The conversion of a historic 1920’s apartment building into a state-of-the-art student apartment complex was no small task. The building was constructed of structural clay tile (which was particularly difficult to work with), had inadequate exit stairs, antiquated elevators, mechanical and electrical systems and suffered from deferred maintenance. As we approached the project, we realized that the skin of the building had a period elegance that needed to be reinforced rather than changed. We looked at the proper historic replacement of all the windows, the repair of the dramatic mansion copper roof that crowns the structure and the development of a clubhouse with dramatic exterior decks within that crowning mansion feature. The top of the building was easier to reconfigure as it really set the stage for the development of a dramatic student community space with balconies that gave commanding views of the Johns Hopkins campus.
The base level and body of the building were a completely different story. There were a number of floor plan step-ins as the building rose from the first floor to the 12th so the floor plans changed dramatically as you ascended the building. This created issues in creating a cohesive design throughout the building. Using the latest technologies in kitchens, bathrooms and bedroom designs that were sized for urban dwellers proved to be the solution to many of the problems that we encountered while creating the state of the art student residences. Renovating the exiting and elevator system to serve the floors required removal of the existing shaft and replacement with a new shaft to house larger cabs.
At the base of the building, you encounter a grand space constructed of large stone panels which have quite bit of character. The major entry from Charles Street with the marquis and stone details were kept intact. Behind this grand entry, we created a series of public spaces that give students a dramatic work area and lounge space as well as providing offices for the leasing staff.

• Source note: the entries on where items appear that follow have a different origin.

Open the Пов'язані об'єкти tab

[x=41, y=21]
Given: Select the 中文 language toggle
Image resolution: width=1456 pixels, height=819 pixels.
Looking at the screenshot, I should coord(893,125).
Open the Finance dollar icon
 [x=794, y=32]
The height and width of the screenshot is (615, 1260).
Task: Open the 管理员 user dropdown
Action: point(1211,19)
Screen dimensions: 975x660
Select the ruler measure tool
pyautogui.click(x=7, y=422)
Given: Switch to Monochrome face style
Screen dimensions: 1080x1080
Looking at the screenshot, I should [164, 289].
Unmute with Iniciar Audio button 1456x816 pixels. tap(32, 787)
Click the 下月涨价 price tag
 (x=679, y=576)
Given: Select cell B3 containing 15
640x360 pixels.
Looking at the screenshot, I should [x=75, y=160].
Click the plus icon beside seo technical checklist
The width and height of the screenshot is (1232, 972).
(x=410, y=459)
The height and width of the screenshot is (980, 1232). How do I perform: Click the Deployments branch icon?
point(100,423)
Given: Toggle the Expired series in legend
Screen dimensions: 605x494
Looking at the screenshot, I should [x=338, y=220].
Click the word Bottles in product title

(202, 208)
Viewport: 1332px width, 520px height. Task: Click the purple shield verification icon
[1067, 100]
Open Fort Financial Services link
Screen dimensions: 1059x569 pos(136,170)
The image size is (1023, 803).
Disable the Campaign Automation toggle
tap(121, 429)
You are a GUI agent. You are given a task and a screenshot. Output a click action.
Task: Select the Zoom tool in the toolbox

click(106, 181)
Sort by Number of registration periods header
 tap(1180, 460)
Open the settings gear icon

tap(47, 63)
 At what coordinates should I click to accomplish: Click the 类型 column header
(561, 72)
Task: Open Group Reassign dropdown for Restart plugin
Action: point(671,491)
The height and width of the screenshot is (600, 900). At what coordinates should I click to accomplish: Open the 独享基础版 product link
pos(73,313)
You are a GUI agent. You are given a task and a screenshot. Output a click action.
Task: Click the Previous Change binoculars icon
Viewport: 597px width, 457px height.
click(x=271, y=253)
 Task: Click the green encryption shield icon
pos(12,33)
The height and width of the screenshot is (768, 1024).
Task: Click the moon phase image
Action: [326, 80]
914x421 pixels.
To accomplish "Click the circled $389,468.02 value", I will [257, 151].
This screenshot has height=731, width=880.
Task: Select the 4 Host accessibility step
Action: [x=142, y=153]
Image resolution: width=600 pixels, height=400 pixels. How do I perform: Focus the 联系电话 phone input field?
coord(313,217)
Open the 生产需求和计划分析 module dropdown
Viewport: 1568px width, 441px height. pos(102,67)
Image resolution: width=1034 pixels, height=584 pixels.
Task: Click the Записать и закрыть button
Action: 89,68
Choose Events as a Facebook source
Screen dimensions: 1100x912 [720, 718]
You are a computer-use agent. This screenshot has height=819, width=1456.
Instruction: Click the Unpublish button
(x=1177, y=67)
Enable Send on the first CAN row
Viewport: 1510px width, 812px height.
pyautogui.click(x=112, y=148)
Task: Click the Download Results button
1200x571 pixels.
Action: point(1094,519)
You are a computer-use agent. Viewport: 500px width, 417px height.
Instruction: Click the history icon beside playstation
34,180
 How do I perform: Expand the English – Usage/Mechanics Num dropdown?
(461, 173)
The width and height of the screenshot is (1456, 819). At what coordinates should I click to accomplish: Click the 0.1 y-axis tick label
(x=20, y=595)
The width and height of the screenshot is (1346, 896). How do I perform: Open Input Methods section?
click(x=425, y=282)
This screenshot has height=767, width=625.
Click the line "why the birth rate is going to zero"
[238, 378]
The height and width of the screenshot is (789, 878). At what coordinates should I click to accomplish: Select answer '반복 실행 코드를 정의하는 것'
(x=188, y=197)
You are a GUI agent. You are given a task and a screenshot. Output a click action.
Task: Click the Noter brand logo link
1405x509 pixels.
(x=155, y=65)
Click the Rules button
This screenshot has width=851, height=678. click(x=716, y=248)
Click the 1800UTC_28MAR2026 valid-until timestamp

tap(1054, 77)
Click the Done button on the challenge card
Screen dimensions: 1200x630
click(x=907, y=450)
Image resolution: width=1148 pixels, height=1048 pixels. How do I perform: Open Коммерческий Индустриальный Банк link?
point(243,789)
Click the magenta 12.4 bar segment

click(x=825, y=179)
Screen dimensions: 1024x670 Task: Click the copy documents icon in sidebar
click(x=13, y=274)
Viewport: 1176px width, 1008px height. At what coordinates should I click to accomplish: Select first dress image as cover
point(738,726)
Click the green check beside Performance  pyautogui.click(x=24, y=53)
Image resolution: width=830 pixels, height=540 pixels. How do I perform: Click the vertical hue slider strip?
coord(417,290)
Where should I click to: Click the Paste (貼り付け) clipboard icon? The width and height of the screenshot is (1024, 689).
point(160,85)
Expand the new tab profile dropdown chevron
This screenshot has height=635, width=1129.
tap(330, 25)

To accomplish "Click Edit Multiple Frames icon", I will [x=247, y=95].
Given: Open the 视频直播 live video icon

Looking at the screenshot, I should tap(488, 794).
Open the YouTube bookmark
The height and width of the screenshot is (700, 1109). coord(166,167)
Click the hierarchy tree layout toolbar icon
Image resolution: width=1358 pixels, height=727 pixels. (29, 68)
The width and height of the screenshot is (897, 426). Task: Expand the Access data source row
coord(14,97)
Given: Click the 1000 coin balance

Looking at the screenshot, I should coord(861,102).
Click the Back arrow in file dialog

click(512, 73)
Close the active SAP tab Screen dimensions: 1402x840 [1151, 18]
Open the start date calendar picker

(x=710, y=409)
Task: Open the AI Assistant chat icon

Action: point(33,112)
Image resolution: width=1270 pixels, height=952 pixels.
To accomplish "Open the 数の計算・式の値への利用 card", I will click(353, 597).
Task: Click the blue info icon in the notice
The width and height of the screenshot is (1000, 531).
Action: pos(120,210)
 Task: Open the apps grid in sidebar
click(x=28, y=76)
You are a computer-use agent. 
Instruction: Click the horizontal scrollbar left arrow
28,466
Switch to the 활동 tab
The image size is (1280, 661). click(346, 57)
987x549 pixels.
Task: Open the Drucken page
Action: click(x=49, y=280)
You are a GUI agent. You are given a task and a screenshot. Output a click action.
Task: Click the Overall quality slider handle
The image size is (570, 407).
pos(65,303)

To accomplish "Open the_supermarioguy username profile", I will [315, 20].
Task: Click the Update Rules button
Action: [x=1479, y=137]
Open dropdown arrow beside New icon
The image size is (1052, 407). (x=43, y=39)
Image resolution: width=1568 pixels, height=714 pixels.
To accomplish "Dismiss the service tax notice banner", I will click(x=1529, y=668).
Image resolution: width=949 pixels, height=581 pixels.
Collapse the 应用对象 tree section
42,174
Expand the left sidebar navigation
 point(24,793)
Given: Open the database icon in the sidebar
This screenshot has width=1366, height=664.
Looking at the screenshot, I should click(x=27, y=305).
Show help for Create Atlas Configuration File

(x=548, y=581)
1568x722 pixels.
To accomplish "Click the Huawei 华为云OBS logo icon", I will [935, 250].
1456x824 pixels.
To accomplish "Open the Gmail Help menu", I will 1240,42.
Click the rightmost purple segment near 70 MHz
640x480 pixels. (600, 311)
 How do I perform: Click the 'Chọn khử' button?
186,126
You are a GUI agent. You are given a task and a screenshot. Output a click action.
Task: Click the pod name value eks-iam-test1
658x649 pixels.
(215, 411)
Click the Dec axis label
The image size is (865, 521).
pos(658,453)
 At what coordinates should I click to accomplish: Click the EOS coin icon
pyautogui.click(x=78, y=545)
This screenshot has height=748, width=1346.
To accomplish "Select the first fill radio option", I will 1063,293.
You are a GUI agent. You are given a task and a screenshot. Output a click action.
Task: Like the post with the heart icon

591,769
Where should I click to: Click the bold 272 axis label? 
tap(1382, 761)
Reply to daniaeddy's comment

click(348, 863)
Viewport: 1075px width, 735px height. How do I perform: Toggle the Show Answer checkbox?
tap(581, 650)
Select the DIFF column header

We were charged with creating an attractive exterior space and did so by depressing and landscaping the area that faces West Bishops Road. We had looked at a concept that would provide an access on this lower level, as well as some activity rooms, but the structure of the foundations made it impossible to create wall penetrations without serious structural reinforcement. Instead, we chose to create an attractive park for students to enjoy the outdoors. We were also concerned a great deal about restructuring the parking lot and restriping it, and found that we were able to gain more parking spaces in the process.